I’d be a semi-rich man if I had a dollar for every time I’ve heard someone point to one of the spectacularly successful companies that have exploded onto the marketplace over the last few years and say, “They didn’t do any marketing. They just …” and then fill in the blank with some seemingly trivial thing, like “They just went to South by Southwest,” or “They just did social media.”
I heard it again just last week when I guest lectured to a University of Ottawa MBA class, with Twitter and Facebook held up as the examples of companies that “didn’t do any marketing.” As I told the students, Twitter and Facebook are no more examples of predictable startup success than buying a lottery ticket is an example of sensible retirement planning. I drew a bell curve in the air and said that if that bell curve described the distribution of success for a given collection of technology startups, then Twitter and Facebook — and here I moved several meters to the right and stretched my right arm out — are way over here. They’re not even outliers; they’re in a completely different orbit.
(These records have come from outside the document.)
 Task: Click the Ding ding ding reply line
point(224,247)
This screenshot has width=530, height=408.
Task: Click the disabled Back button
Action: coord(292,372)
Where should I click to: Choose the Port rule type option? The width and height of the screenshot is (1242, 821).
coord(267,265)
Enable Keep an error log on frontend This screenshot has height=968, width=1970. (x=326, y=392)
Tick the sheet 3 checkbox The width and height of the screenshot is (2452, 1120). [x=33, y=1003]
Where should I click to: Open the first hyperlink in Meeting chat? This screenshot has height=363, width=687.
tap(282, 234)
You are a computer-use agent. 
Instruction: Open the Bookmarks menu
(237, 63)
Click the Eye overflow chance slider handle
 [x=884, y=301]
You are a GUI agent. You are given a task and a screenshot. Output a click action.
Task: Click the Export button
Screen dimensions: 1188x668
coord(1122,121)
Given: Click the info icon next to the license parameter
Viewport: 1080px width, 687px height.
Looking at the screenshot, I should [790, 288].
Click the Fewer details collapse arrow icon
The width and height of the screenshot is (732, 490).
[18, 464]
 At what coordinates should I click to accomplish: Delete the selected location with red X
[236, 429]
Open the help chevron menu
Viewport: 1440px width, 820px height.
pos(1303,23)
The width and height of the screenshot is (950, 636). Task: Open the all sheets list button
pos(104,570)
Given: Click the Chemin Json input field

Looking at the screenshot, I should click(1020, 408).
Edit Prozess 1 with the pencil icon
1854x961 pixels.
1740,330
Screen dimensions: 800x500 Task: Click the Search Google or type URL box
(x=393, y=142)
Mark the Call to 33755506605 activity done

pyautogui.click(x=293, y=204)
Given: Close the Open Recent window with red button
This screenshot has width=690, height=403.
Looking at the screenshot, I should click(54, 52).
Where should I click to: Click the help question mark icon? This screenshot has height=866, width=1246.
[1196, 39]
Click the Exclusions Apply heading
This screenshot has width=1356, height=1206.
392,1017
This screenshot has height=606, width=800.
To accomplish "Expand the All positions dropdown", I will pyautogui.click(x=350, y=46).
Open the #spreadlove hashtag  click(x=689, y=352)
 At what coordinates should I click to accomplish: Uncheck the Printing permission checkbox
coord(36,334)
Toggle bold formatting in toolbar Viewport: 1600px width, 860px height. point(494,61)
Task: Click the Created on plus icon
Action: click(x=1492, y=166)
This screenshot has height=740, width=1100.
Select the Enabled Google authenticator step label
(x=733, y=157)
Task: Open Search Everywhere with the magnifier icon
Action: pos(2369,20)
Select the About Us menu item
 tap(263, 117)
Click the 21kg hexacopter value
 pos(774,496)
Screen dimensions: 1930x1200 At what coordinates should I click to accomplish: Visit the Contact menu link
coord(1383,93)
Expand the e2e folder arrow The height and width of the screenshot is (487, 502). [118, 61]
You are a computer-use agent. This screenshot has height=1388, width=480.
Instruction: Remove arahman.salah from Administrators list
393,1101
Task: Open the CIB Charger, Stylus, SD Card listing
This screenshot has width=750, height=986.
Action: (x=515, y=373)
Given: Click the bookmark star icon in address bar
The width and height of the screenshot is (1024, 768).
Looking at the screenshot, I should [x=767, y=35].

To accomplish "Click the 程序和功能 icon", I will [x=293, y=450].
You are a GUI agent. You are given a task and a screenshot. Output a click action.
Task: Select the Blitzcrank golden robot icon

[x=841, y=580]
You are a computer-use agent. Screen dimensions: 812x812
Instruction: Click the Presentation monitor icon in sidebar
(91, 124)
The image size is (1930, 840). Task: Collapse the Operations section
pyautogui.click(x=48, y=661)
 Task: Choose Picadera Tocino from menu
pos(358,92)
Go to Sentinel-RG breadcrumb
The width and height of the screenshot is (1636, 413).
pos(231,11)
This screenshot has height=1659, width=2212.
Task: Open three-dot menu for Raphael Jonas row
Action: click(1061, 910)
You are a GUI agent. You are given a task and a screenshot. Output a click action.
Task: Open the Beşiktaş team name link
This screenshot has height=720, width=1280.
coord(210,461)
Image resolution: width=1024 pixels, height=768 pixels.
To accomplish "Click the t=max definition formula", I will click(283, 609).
And still the mythology persists. I can understand it. Twitter, Facebook, Instagram and Snapchat are all wildly successful companies, and who wouldn’t want to emulate them. The truth is, though, that most who do, fail. We hear about the (very) odd one that succeeds but, by definition, we hear nothing about the failures, of which there are countless.
Indeed, the road to Austin, Texas is littered with the corpses of marketing-phobic young companies whose founders believed that all that was required for them to experience Twitter-scale user-adoption and mega-billions personal wealth was to launch their little app at the annual hipster-fest known as South by Southwest.
And even if your grasp of marketing is so tenuous that you believe it consists of nothing more than a set of tactical outreach activities, then you still need to understand that “going to SXSW” is marketing, that “doing social media” is marketing.
Even more critically, though, those things are tactical marketing activities. You don’t do them — you can’t even begin to understand if you should do them — until you have completed a marketing strategy. Strategy is the process of envisioning the future state of a company and then working backwards to plot the activities required to achieve that state. A tactical plan is the set of activities, complete with timelines and budgets and some ability to measure progress so that you can be certain you are actually on the right road to that envisioned future state. A marketing strategy, properly conducted, starts well before the tactical phase. It begins with identifying the customer, moves through product definition, analyses the environment into which the product or service is going to be launched and then — and only then — describes the tactics necessary to get it all done.
You can do all of this and still not be guaranteed of any success for the simple reason that most ideas fail to gain traction. But if you do it, you will have a far better chance of ending up in the fat part of the bell curve of success.
Or you can “just go to SXSW.” Good luck with that.